*** Opening DATA PROVIDED ***

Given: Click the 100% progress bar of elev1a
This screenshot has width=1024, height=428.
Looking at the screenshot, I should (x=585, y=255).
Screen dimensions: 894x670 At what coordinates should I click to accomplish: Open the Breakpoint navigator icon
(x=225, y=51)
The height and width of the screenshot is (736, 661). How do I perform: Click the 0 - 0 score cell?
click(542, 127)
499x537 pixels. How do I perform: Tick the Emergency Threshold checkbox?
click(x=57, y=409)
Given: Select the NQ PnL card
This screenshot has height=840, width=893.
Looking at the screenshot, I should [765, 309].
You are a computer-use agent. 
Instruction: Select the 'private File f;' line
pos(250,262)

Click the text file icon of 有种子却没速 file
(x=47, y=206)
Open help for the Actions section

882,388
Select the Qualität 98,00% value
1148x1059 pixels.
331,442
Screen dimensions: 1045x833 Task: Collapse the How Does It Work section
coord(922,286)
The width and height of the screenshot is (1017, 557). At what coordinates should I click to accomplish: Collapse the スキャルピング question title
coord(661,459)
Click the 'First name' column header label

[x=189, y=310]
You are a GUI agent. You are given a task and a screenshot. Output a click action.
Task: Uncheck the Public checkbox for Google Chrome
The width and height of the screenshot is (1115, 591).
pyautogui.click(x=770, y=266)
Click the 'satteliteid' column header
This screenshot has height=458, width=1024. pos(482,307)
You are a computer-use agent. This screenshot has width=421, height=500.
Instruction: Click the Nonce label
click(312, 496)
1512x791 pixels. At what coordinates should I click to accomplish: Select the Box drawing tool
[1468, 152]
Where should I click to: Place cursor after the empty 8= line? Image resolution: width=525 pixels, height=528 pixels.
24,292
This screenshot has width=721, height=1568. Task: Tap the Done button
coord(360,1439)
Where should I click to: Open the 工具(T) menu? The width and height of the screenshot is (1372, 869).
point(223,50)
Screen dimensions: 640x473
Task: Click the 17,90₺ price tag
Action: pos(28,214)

*** Closing DATA PROVIDED ***

Repeat the entries. Keep each one exactly as written.

ANSWER TO THIS PROBLEM
Given: Click the 100% progress bar of elev1a
This screenshot has width=1024, height=428.
Looking at the screenshot, I should (x=585, y=255).
Screen dimensions: 894x670 At what coordinates should I click to accomplish: Open the Breakpoint navigator icon
(x=225, y=51)
The height and width of the screenshot is (736, 661). How do I perform: Click the 0 - 0 score cell?
click(542, 127)
499x537 pixels. How do I perform: Tick the Emergency Threshold checkbox?
click(x=57, y=409)
Given: Select the NQ PnL card
This screenshot has height=840, width=893.
Looking at the screenshot, I should [765, 309].
You are a computer-use agent. 
Instruction: Select the 'private File f;' line
pos(250,262)

Click the text file icon of 有种子却没速 file
(x=47, y=206)
Open help for the Actions section

882,388
Select the Qualität 98,00% value
1148x1059 pixels.
331,442
Screen dimensions: 1045x833 Task: Collapse the How Does It Work section
coord(922,286)
The width and height of the screenshot is (1017, 557). At what coordinates should I click to accomplish: Collapse the スキャルピング question title
coord(661,459)
Click the 'First name' column header label

[x=189, y=310]
You are a GUI agent. You are given a task and a screenshot. Output a click action.
Task: Uncheck the Public checkbox for Google Chrome
The width and height of the screenshot is (1115, 591).
pyautogui.click(x=770, y=266)
Click the 'satteliteid' column header
This screenshot has height=458, width=1024. pos(482,307)
You are a computer-use agent. This screenshot has width=421, height=500.
Instruction: Click the Nonce label
click(312, 496)
1512x791 pixels. At what coordinates should I click to accomplish: Select the Box drawing tool
[1468, 152]
Where should I click to: Place cursor after the empty 8= line? Image resolution: width=525 pixels, height=528 pixels.
24,292
This screenshot has width=721, height=1568. Task: Tap the Done button
coord(360,1439)
Where should I click to: Open the 工具(T) menu? The width and height of the screenshot is (1372, 869).
point(223,50)
Screen dimensions: 640x473
Task: Click the 17,90₺ price tag
Action: pos(28,214)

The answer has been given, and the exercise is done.